The FASB recently asked for comment, due Nov. 16, to help it decide whether to work on an insurance policy accounting project on its own or with the International Accounting Standards Board, London.
Topics that FASB noted in its invitation include accounting for the time value of money and the ‘unbundling’ of insurance components from financing components in insurance contracts.
Additionally, FASB hopes for comment on use of cash flow accounting for both short-duration and long-duration contracts, rather than the unearned premium method for short-duration contracts and the lock-in method for long-duration contracts.

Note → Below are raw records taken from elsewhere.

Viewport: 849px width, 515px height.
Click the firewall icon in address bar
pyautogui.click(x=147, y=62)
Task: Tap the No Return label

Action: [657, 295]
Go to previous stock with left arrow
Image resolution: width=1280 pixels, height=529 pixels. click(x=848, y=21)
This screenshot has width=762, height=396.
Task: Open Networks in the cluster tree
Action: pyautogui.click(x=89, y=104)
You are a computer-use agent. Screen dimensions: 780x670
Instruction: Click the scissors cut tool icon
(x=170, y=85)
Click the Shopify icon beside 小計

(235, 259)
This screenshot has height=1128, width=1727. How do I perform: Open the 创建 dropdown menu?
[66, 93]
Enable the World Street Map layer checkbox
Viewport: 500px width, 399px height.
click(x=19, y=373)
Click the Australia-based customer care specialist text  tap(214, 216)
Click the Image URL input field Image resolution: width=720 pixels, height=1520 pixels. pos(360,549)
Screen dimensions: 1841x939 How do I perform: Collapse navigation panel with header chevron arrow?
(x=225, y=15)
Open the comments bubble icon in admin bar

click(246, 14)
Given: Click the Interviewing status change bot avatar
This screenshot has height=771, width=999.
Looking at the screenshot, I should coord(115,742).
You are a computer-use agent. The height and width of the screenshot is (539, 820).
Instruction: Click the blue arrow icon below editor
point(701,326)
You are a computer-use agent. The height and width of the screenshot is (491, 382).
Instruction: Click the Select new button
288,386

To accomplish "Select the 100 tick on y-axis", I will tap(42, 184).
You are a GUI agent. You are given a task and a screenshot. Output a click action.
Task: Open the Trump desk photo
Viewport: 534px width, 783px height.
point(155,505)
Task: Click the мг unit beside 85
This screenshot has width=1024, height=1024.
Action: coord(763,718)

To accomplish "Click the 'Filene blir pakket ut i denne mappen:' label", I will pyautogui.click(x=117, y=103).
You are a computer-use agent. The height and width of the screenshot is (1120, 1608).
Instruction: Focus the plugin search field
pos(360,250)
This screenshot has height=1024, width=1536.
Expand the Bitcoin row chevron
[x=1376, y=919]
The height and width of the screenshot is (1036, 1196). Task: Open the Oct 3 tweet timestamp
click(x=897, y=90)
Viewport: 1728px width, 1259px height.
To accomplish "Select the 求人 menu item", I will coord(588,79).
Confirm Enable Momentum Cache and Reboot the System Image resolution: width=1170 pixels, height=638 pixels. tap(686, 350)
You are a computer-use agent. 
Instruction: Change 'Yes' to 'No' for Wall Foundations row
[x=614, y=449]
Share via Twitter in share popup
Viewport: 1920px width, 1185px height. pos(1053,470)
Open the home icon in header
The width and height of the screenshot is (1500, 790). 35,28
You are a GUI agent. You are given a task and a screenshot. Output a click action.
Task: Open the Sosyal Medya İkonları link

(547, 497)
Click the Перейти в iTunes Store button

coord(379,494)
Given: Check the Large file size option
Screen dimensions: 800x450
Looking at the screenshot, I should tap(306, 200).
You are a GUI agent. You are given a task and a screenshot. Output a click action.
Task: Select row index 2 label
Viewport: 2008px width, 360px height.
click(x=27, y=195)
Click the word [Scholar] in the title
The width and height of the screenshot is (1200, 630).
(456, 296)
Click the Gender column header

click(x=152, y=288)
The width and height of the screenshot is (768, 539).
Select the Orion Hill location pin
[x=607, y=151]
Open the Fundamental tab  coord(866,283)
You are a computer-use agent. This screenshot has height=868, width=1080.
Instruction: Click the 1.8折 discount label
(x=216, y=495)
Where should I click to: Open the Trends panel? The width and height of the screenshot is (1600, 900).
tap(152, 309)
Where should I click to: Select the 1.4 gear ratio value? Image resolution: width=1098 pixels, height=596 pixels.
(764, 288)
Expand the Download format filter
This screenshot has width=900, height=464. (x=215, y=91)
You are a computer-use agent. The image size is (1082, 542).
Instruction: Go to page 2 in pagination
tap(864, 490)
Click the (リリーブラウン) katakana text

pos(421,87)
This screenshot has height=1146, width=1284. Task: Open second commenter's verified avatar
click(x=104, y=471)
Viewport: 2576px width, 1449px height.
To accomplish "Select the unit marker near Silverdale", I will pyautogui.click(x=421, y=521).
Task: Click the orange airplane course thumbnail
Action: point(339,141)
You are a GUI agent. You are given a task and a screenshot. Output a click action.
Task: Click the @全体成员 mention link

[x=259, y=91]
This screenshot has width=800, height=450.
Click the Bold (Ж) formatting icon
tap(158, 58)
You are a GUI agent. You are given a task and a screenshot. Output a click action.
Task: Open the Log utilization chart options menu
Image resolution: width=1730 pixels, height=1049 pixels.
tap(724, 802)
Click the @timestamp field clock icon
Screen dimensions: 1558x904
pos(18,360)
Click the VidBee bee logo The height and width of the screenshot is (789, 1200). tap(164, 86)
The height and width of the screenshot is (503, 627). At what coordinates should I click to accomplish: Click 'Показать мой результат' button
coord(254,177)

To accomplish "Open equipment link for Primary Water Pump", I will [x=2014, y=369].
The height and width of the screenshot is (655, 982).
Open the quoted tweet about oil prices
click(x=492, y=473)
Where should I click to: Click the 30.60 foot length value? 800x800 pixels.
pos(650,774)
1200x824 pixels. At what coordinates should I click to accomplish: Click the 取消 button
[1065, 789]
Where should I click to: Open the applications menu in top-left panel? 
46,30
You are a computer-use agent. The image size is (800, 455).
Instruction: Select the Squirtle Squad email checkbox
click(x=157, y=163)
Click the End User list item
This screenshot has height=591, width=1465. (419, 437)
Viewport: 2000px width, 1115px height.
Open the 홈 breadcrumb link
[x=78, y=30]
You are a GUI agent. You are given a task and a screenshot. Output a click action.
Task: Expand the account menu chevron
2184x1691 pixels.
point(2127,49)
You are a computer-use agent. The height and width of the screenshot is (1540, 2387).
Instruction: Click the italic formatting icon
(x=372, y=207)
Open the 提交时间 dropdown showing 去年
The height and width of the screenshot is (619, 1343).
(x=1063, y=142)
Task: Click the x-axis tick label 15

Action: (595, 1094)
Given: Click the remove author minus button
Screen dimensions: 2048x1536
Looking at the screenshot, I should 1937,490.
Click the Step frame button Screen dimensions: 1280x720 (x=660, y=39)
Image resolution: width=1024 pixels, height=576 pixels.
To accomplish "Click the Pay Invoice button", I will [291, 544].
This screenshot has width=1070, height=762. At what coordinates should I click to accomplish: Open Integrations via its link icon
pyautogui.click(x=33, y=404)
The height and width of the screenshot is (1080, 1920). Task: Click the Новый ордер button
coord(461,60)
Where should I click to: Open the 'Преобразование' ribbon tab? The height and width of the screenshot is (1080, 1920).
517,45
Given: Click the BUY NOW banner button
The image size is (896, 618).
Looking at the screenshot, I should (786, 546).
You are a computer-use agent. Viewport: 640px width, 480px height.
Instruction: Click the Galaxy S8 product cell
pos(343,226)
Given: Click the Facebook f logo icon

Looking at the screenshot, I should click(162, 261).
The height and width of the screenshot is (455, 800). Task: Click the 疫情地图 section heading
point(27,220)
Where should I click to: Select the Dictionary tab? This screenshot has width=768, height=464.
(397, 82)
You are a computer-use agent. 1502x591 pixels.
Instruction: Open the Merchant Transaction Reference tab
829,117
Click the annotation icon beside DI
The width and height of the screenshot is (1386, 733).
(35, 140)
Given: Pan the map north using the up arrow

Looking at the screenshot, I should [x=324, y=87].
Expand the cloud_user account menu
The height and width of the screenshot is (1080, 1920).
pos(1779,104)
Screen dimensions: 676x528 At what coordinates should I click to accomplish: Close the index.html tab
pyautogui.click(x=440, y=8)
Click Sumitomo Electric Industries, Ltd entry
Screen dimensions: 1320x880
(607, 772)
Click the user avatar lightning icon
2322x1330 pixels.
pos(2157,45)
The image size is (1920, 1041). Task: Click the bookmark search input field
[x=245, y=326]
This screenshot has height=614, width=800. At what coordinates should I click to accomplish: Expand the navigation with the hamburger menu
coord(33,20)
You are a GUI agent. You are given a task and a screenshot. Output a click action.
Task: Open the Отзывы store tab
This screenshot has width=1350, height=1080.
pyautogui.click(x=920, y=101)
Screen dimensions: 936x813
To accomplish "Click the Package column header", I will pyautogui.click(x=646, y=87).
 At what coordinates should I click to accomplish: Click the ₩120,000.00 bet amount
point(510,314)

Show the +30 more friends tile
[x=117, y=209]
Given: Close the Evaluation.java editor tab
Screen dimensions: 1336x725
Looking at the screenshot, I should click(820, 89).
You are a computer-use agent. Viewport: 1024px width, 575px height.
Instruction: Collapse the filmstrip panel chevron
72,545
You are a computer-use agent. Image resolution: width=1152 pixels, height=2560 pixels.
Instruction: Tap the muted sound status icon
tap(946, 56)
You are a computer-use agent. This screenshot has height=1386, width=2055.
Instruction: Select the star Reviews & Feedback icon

The Group of North American Insurance Enterprises supports the creation of an international standard for insurance contracts accounting and is “participating in the joint effort of the FASB and the IASB to converge standards, and this is an important part of that work,” said Jerry de St. Paer, executive chairman, GNAIE, and senior vice president-finance with American International Group, New York.
Among the points de St. Paer recently made during a presentation to the International Association of Insurance Supervisors, Basel, Switzerland, is that assigning value to an insurance liability, assuming it is the amount that an insurer would expect to pay to a third party to transfer rights and obligations, ignores the absence of efficient markets for most insurance liabilities.
Other points de St. Paer made during the presentation include:
–A question on how policyholder dividends are accounted for in ways that he said produce the “wrong value of future cash flows.”